The usual dose of heme is 3 mg per kg daily given intravenously for 4 consecutive days. The course may be shorter if the patient responds quickly or longer if the attack persists more than 4 days. There are two commercial heme preparations: hemin (Panhematin) and heme arginate (Normosang).
Heme arginate is the preferred preparation for intravenous use because it has been studied intensively and seems to have fewer side effects than hemin. Heme arginate has been registered in many European and other countries. In the United States, heme arginate has been under investigation but will be available soon. Hemin has been long available in the United States. Human growth hormone pharmacy

Porphyrias are a group of diseases that result from defective enzymes of heme biosynthesis. The seven different porphyrias correspond to an abnormality of a specific enzyme of the heme biosynthesis pathway. The genes coding for the enzymes are known in all porphyrias, and several mutations have been identified in porphyric patients. Canadian pharmacy
Two major types of clinical manifestations occur in porphyrias. Acute porphyric attack, which is characterized by abdominal pain and neurologic manifestations, is a feature in acute intermittent porphyria, variegate porphyria, and hereditary coproporphyria. In all three conditions the porphyrin precursors porphobilinogen and 5-aminolevulinic acid are accumulated during attacks.
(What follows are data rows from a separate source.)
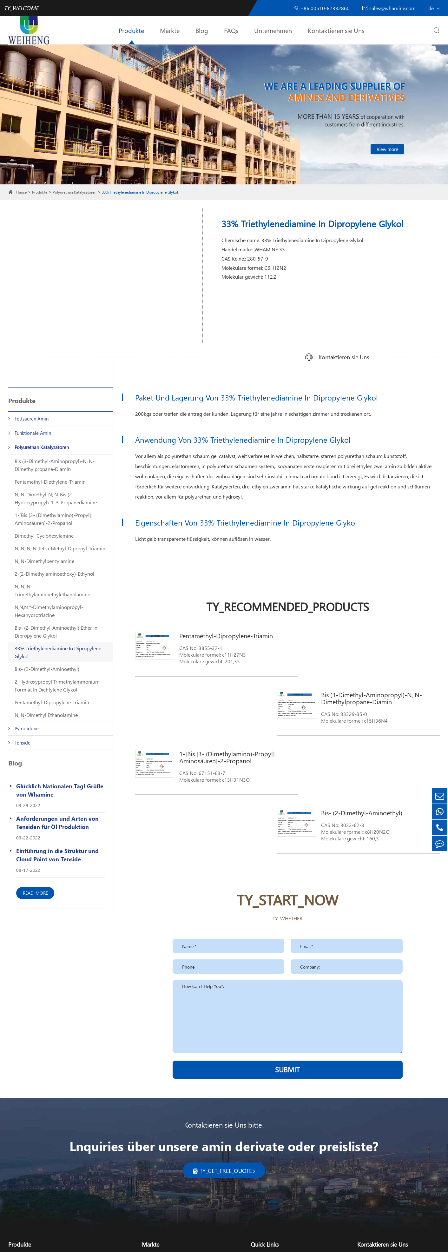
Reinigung (153, 1141)
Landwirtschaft (158, 1161)
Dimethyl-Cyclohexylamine (44, 535)
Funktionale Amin (33, 433)
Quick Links (265, 1126)
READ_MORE (35, 893)
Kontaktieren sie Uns (336, 30)
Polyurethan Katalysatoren (74, 192)
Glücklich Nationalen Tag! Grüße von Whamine (59, 790)
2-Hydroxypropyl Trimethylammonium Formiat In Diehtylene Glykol (57, 685)
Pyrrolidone (27, 728)
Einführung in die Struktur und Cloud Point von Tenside (57, 855)
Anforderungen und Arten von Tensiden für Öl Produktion (57, 822)
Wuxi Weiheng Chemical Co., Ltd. (71, 1242)
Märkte (170, 30)
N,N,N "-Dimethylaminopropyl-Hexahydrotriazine (49, 611)
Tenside (22, 742)
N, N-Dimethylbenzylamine (44, 561)
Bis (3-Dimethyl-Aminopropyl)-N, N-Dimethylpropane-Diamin (55, 465)
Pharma (150, 1172)
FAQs (231, 30)
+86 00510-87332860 (321, 8)
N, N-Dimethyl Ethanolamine (46, 715)
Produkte (131, 30)
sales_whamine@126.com (395, 1155)
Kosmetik (152, 1151)
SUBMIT (287, 951)
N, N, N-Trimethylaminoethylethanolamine (52, 590)
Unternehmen (273, 30)
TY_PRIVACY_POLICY (229, 1242)
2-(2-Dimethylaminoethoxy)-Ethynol (54, 573)
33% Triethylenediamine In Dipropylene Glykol (140, 192)
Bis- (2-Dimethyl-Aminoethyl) (47, 669)
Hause (21, 192)
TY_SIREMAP (189, 1242)
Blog (201, 30)
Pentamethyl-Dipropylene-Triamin (52, 702)
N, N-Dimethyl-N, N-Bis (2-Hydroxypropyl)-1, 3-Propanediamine (56, 498)
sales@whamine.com (389, 8)
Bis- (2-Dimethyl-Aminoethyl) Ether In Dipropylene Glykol (56, 631)
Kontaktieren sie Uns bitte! (224, 1006)
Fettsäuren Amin (32, 418)
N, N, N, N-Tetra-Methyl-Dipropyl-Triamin (60, 548)
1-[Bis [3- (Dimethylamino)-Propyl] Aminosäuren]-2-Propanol (53, 519)
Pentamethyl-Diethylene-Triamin (50, 481)
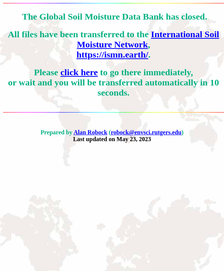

In other porphyrias cutaneous symptoms are the principal manifestations.
In symptomatic patients the specific porphyria can easily be diagnosed by specific laboratory tests. Most porphyrias are inherited in autosomal dominant fashion, but the penetrance of the disease varies greatly. In many porphyrias, the majority of patients remain asymptomatic throughout their lives. Cialis professional online without prescription. Biochemical tests are often inaccurate in the diagnosis of latent cases of porphyria. When the underlying mutation in an affected family is known, the DNA diagnosis is accurate, but the genetic heterogeneity of individual porphyrias restricts usefulness of this method.
ACUTE PORPHYRIAS
The acute porphyrias–acute intermittent porphyria, porphyria variegata, and hereditary coproporphyria– are characterized by episodic acute attacks. During an acute attack, symptoms include severe abdominal pain, vomiting, constipation, often pain in the extremities and in the back, and psychologic symptoms that range from anxiety to delirium. Urine may be dark or red in color because of increased amounts of porphobilin and porphyrins. Sometimes the disease progresses to peripheral motor neuropathy with the onset of seizures or cranial nerve palsies. Common clinical findings are hypertension and sinus tachycardia, and routine laboratory findings may include low serum sodium values. Canadian pharmacy news
All symptoms during acute attacks are nonspecific, and the diagnosis must be confirmed by appropriate laboratory tests. Laboratory diagnosis is easy, because during attacks all patients, irrespective of the type of porphyria, excrete great amounts of the porphyrin precursors porphobilinogen and 5-aminolevulinic acid. A rapid and relatively reliable qualitative test for porphobilinogen is available. A clearly positive qualitative test is a strong indicator of acute porphyria and allows beginning of therapy. However, the diagnosis must always be confirmed by quantitative tests for porphobilinogen and 5-aminolevulinic acid. During acute attacks the values are usually more than 10 times higher than reference values.